= Activity =
According to the text on the complaint about SALT provision, since what month and year had the Council left the description of Mr K's SALT provision in his Plan unchanged?

The complaint about SALT provision
- I considered Ms J’s contact with the Council in May 2024 should have alerted it to deficiencies in its monitoring of Mr K’s SALT provision. At that point in time:
- it had left unchanged the description of Mr K’s SALT provision in his Plan, since December 2021;
- consequently, it had not specified what the SALT service would provide beyond an “initial block” of provision, due to expire in early 2022;
- it had no evidence of the termly reviews the Plan said the SALT service would undertake;
- it had no evidence of the SALT service compiling annual reports;
- it had no evidence of the extent to which the SALT service liaised with Mr K’s tutor. So, it also had no evidence showing to what extent the tutor embedded the SALT service recommendations in their work.
- The Council should therefore have used the opportunity afforded by Ms J’s contact, and her complaint which followed a month later, to assess whether it was fulfilling the duty it owed to Mr K that he receive SALT in line with his Plan. Its failure to update the relevant part of Mr K’s Plan since December 2021 would have complicated that assessment. But it did not prevent it asking for meaningful up-to-date information from the SALT provider to clarify what provision Mr K had received and what he needed moving forward.
- But the Council failed to take that opportunity. While it sent an email to the SALT provider in May 2024, this was inadequate in response to the matters listed in paragraph 44. So, it received an inadequate reply in response.
- It was not clear to me why K’s case returned to the PFA Panel in July 2024, after an apparent absence of two years. But I noted that referral contained out-of-date information about Mr K’s need for SALT. So, the Council missed another opportunity to find out what SALT Mr K had received and needed going forward. There was no record the senior officers who sat on that Panel raised any concerns about this. So, they too were culpable for not noticing, or addressing, the omissions listed in paragraph 44.

= Saved entries =
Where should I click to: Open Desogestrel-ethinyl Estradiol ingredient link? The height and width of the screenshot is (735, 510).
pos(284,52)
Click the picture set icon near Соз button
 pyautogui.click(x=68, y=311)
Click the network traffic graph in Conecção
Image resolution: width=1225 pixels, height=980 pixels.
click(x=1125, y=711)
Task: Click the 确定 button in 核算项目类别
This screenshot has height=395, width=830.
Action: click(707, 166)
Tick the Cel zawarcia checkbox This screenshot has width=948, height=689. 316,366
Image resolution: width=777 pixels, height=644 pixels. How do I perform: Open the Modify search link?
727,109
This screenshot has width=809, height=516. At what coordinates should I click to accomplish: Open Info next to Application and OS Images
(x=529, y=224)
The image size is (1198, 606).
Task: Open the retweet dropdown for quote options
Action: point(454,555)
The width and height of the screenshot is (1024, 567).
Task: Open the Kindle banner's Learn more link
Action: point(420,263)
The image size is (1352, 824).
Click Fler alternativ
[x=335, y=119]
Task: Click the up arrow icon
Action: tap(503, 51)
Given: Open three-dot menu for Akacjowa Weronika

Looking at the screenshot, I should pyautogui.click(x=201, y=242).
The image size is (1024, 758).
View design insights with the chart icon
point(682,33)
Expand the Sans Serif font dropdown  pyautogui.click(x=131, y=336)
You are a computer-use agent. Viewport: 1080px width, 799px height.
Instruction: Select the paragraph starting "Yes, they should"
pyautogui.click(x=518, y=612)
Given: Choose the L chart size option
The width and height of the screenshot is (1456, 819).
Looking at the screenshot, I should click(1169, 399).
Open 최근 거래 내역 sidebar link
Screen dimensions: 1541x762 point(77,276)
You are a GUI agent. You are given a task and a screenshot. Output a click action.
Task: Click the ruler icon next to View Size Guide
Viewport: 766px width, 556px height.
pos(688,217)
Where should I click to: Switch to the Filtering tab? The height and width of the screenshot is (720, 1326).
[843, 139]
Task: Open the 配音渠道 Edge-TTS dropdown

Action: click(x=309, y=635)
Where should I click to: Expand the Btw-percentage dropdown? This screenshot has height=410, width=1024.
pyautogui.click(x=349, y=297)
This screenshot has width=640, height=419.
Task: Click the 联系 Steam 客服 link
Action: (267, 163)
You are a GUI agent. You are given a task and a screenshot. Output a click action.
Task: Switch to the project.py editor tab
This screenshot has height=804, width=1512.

= Solution to the exercise =
December 2021